Meanwhile, the new NOLA.com reveals that it has dumped Stephanie Grace's middle-of-the-road but at least informed and relevant politics column for James Varney's act which so far appears to be a conservative talk radio style series of trolling gimmicks. In his first column, Varney visits area libraries and concludes their periodical sections are insufficiently conservative. Hilariously, Varney provides as examples of the "leftist" reading materials on display The New York Times and .... wait for it... Newsweek.
Later we get this jewel of a, "I'm not saying X but actually I'm saying X" line.

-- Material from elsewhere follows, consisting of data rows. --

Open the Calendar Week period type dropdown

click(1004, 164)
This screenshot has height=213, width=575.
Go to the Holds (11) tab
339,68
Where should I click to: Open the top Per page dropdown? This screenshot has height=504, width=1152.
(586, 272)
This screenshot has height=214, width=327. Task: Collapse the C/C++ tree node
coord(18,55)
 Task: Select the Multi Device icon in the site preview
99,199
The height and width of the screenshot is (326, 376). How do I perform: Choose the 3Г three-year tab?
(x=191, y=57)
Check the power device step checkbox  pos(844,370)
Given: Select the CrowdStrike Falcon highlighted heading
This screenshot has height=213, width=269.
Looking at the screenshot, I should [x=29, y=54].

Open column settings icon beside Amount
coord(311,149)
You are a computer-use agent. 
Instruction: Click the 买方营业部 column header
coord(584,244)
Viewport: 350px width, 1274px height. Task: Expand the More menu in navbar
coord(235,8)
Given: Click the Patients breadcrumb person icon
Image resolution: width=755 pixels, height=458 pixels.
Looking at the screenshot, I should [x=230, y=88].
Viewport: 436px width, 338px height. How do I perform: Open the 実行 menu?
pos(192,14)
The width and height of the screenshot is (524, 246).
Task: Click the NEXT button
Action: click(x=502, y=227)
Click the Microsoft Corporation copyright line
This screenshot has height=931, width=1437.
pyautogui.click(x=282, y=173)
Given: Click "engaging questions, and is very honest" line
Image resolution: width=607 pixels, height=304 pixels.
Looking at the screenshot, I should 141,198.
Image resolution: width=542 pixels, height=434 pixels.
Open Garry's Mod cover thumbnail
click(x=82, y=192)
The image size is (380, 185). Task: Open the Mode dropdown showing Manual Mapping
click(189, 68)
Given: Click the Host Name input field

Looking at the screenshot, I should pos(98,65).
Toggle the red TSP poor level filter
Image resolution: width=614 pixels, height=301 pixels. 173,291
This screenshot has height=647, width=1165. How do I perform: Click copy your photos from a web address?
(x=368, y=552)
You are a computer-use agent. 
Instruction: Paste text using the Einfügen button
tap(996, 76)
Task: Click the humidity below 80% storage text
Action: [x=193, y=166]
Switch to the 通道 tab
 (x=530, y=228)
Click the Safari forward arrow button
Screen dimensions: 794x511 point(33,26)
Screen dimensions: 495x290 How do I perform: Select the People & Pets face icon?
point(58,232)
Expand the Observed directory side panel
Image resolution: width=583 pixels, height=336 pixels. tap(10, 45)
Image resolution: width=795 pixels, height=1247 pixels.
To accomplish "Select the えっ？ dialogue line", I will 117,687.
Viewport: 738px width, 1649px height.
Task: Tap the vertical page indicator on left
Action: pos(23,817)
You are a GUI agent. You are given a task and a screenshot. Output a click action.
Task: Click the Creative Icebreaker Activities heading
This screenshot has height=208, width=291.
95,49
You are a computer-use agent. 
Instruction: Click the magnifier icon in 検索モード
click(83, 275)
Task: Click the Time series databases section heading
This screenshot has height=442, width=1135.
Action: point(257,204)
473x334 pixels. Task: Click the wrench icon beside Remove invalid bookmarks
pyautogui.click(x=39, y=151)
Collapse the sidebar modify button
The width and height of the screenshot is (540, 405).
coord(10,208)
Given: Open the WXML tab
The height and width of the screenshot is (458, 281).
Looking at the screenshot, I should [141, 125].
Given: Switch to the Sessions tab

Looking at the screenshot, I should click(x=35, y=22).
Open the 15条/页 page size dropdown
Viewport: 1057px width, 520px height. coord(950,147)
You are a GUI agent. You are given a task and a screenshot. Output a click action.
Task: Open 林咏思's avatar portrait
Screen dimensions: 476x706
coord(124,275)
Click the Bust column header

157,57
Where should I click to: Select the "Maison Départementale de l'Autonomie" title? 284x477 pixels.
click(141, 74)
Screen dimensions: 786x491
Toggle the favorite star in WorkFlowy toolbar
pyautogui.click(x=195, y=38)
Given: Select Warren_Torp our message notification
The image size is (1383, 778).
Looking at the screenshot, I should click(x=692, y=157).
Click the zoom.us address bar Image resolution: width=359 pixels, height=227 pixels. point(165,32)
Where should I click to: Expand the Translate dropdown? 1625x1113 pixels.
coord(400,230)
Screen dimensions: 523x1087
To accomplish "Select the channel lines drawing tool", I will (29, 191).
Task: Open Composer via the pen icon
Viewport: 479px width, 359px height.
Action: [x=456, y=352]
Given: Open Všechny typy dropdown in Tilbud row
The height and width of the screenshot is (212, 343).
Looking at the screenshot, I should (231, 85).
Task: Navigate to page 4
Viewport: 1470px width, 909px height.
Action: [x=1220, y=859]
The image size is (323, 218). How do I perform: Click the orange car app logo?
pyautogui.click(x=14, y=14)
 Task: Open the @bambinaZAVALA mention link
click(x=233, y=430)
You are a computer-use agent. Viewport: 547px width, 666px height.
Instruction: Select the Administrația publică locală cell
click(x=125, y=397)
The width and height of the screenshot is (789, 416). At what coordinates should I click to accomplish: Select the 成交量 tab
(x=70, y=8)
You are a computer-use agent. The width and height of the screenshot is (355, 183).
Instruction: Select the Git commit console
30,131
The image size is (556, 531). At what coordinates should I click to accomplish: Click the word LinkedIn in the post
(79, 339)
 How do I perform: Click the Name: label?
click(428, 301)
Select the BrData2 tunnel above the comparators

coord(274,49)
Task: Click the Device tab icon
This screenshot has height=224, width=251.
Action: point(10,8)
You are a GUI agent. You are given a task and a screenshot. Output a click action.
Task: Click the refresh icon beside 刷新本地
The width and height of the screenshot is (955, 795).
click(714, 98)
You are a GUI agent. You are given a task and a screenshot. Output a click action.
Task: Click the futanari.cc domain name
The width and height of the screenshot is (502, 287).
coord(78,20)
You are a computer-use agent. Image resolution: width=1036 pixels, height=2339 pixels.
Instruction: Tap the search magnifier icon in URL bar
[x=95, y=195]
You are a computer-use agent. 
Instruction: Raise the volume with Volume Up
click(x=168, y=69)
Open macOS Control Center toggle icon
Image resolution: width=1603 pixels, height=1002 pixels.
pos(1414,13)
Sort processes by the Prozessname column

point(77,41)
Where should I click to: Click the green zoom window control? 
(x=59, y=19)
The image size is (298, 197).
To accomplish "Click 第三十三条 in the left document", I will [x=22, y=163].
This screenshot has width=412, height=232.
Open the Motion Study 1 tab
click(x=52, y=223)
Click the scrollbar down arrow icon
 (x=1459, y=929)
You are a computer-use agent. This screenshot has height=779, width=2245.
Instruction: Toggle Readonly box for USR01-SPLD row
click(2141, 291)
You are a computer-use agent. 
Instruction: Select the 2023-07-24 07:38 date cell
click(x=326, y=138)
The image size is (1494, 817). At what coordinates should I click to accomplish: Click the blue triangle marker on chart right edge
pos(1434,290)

What explains this? I don't think the librarians are some conspiratorial set looking to blacklist a viewpoint. At least, I sure hope that's so.It's disingenuous of NOLA.com to sell this obvious baiting bullcrap on its opinion page. I don't object to a conservative columnist. Ideological alignment is irrelevant so long as the writer presents a genuine and thoughtful attempt at grappling with a relevant news item. For example, I enjoy Owen Courreges' column over at Uptown Messenger even though I frequently disagree with it.
What NOLA.com has done, though, is shoehorn Varney into position specifically so that they can have a "Conservative Columnist" to falsely "balance" out their opinion page. Tonight they're promising to follow up the Presidential debate with a staged argument between Varney and their ostensibly "liberal" columnist Jarvis DeBerry. I think Deberry is a fine writer, although I don't think it's accurate or helpful to label his output as categorically "liberal." But, then, he obviously agreed to play in this sandbox as well so maybe he's more comfortable with the reductive generalization than I would have assumed.
I guess, in the meantime, it's up to us to blacklist this nonsense until someone presents us with something better.